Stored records
***

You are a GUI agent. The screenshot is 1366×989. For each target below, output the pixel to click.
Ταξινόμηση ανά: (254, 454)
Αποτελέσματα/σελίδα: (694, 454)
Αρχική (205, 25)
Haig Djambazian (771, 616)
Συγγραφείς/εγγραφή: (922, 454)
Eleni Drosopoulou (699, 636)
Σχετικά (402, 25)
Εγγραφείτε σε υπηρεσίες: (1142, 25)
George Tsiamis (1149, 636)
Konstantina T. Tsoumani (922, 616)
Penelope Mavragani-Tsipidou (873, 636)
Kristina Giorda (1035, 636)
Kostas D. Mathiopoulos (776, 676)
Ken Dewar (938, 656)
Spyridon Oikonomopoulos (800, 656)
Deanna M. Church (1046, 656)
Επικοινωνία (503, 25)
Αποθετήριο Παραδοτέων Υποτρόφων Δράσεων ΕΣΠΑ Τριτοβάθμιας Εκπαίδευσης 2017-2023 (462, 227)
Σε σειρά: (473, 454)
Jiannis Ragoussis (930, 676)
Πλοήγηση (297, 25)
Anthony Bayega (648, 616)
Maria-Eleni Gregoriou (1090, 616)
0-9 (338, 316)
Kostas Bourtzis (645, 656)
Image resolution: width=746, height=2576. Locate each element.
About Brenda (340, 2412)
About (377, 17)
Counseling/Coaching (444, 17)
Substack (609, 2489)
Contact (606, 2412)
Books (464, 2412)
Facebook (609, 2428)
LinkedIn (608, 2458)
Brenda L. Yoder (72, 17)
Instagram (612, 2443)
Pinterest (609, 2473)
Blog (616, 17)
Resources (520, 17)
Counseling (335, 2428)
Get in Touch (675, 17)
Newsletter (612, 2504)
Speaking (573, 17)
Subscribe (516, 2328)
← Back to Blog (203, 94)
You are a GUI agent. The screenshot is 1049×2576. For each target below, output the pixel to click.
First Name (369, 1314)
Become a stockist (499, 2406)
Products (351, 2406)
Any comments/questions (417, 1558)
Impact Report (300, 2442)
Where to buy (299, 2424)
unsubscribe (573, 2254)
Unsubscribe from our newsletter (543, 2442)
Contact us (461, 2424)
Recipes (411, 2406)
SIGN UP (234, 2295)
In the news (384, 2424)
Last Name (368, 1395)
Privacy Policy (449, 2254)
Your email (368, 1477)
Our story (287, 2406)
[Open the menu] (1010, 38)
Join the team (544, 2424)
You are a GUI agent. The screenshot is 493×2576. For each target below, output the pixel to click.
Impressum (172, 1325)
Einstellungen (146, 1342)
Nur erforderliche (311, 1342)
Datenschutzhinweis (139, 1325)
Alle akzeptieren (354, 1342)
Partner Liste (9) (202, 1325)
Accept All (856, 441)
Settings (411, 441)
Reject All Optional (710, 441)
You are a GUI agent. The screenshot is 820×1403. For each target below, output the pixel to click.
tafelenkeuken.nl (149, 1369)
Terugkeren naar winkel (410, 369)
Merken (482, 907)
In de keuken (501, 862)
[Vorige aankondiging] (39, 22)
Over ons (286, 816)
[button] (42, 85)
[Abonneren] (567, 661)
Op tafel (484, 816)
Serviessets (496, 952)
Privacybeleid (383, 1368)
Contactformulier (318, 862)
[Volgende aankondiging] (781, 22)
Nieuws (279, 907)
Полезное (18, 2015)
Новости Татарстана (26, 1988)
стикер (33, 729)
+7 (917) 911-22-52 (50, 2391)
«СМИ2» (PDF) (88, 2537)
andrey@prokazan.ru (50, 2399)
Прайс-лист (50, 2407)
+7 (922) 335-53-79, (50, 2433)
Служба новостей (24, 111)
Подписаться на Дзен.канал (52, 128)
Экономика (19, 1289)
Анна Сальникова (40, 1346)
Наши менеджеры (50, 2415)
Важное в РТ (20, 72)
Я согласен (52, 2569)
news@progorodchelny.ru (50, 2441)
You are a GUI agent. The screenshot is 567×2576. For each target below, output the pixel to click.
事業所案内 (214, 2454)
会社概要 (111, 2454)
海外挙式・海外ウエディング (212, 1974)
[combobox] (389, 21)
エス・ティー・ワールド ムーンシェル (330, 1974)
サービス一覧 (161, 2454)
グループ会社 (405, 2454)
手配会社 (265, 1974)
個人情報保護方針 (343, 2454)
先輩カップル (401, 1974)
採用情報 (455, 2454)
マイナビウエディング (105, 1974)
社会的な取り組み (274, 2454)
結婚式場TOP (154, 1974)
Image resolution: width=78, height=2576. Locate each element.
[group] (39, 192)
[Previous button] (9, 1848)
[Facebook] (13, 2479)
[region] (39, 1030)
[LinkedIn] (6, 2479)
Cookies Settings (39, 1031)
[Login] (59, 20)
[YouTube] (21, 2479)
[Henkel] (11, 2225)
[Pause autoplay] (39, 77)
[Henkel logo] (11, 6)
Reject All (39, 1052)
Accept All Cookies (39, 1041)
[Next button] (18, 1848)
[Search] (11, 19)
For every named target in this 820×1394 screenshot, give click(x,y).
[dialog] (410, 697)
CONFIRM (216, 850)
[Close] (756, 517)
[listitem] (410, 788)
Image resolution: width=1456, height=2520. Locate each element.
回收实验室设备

***

What is expected:
Among the records above, repeat exactly the line with "Unsubscribe from our newsletter (543, 2442)", the line with "社会的な取り組み (274, 2454)", and every line in between, and only those.

Your solution:
Unsubscribe from our newsletter (543, 2442)
Contact us (461, 2424)
Recipes (411, 2406)
SIGN UP (234, 2295)
In the news (384, 2424)
Last Name (368, 1395)
Privacy Policy (449, 2254)
Your email (368, 1477)
Our story (287, 2406)
[Open the menu] (1010, 38)
Join the team (544, 2424)
You are a GUI agent. The screenshot is 493×2576. For each target below, output the pixel to click.
Impressum (172, 1325)
Einstellungen (146, 1342)
Nur erforderliche (311, 1342)
Datenschutzhinweis (139, 1325)
Alle akzeptieren (354, 1342)
Partner Liste (9) (202, 1325)
Accept All (856, 441)
Settings (411, 441)
Reject All Optional (710, 441)
You are a GUI agent. The screenshot is 820×1403. For each target below, output the pixel to click.
tafelenkeuken.nl (149, 1369)
Terugkeren naar winkel (410, 369)
Merken (482, 907)
In de keuken (501, 862)
[Vorige aankondiging] (39, 22)
Over ons (286, 816)
[button] (42, 85)
[Abonneren] (567, 661)
Op tafel (484, 816)
Serviessets (496, 952)
Privacybeleid (383, 1368)
Contactformulier (318, 862)
[Volgende aankondiging] (781, 22)
Nieuws (279, 907)
Полезное (18, 2015)
Новости Татарстана (26, 1988)
стикер (33, 729)
+7 (917) 911-22-52 (50, 2391)
«СМИ2» (PDF) (88, 2537)
andrey@prokazan.ru (50, 2399)
Прайс-лист (50, 2407)
+7 (922) 335-53-79, (50, 2433)
Служба новостей (24, 111)
Подписаться на Дзен.канал (52, 128)
Экономика (19, 1289)
Анна Сальникова (40, 1346)
Наши менеджеры (50, 2415)
Важное в РТ (20, 72)
Я согласен (52, 2569)
news@progorodchelny.ru (50, 2441)
You are a GUI agent. The screenshot is 567×2576. For each target below, output the pixel to click.
事業所案内 (214, 2454)
会社概要 (111, 2454)
海外挙式・海外ウエディング (212, 1974)
[combobox] (389, 21)
エス・ティー・ワールド ムーンシェル (330, 1974)
サービス一覧 (161, 2454)
グループ会社 (405, 2454)
手配会社 (265, 1974)
個人情報保護方針 (343, 2454)
先輩カップル (401, 1974)
採用情報 (455, 2454)
マイナビウエディング (105, 1974)
社会的な取り組み (274, 2454)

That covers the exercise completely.